14 notes &
Microsofts Secret Army or How I’d help .NET Open Source
Something really cool is happening at Mix this year. They are putting together a little party for open source projects called Open Source Fest. There will be food, recognition and prizes (hopefully ipads). Sorta like a science fair for OSS projects. Its a cool idea and its obviously being done to help stimulate the .NET Open Source ecosystem.
This reminded me of an idea I recently had to stimulate the .NET OSS ecosystem: Unleash Microsoft’s secret army of documenters on some open source projects.

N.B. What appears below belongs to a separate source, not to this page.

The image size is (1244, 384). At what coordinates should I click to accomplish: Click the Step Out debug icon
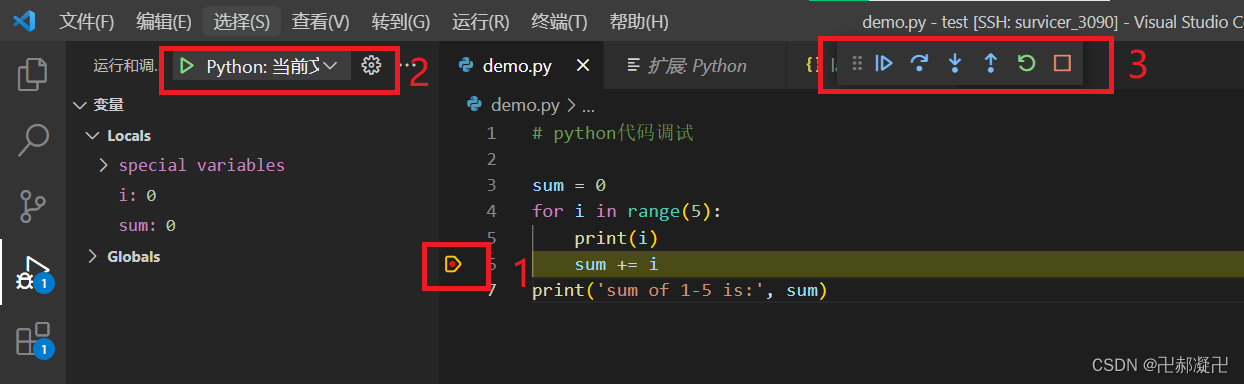click(x=990, y=64)
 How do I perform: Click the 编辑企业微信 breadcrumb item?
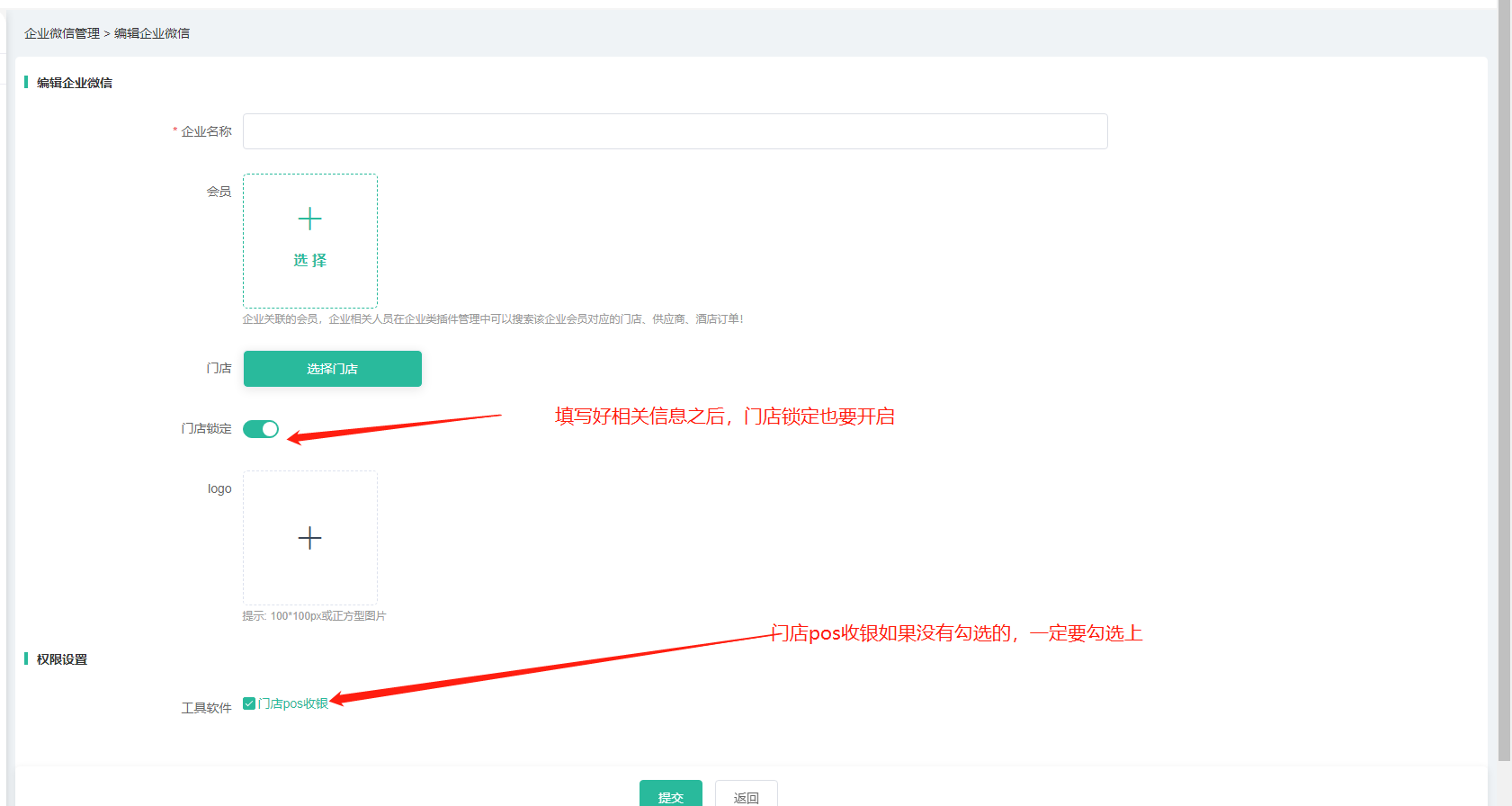pyautogui.click(x=152, y=33)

Anyone that has ever used .NET has to agree that it has some of the best documentation of any software platform in the world. My understanding is that a lot of this documentation is written by a secret army of documenters that storm through the class libraries annotating every thing in site. I think unleashing this army on some popular .NET libraries would really stimulate those projects. It would make using the projects much easier, it would probably unearth some ugly APIs and would likely make contributing to those projects easier.
TODO: Insert well written paragraph about all the many benefits of excellent documentation.
Look at how awesome these docs are.
And look how bad these docs suck.
A lot of methods have been tried to stimulate open source projects. Giving away money usually doesn’t seem to help much. The Google Summer Of Code project has had some successes but there is no point in competing with that model. Obviously Microsoft doesn’t want to unleash their army of engineers on OSS projects as they do need to be careful about what code they are looking at. The cool thing about contributing documentation hours is you don’t have to worry about any issues of developers seeing code they shouldn’t be seeing.
It would be even cooler if MSDN offered documentation hosting. Imagine how cool it would be if while you were looking up the idiotic syntax for String::Substring you could swing by the Rhino.Mocks namespace and figure out how to properly inject your dependencies?
So thats my idea. There are no free jalepeno poppers and definitely aren’t any iPad giveaways but I think it really would improve the .NET Open Source ecosystem.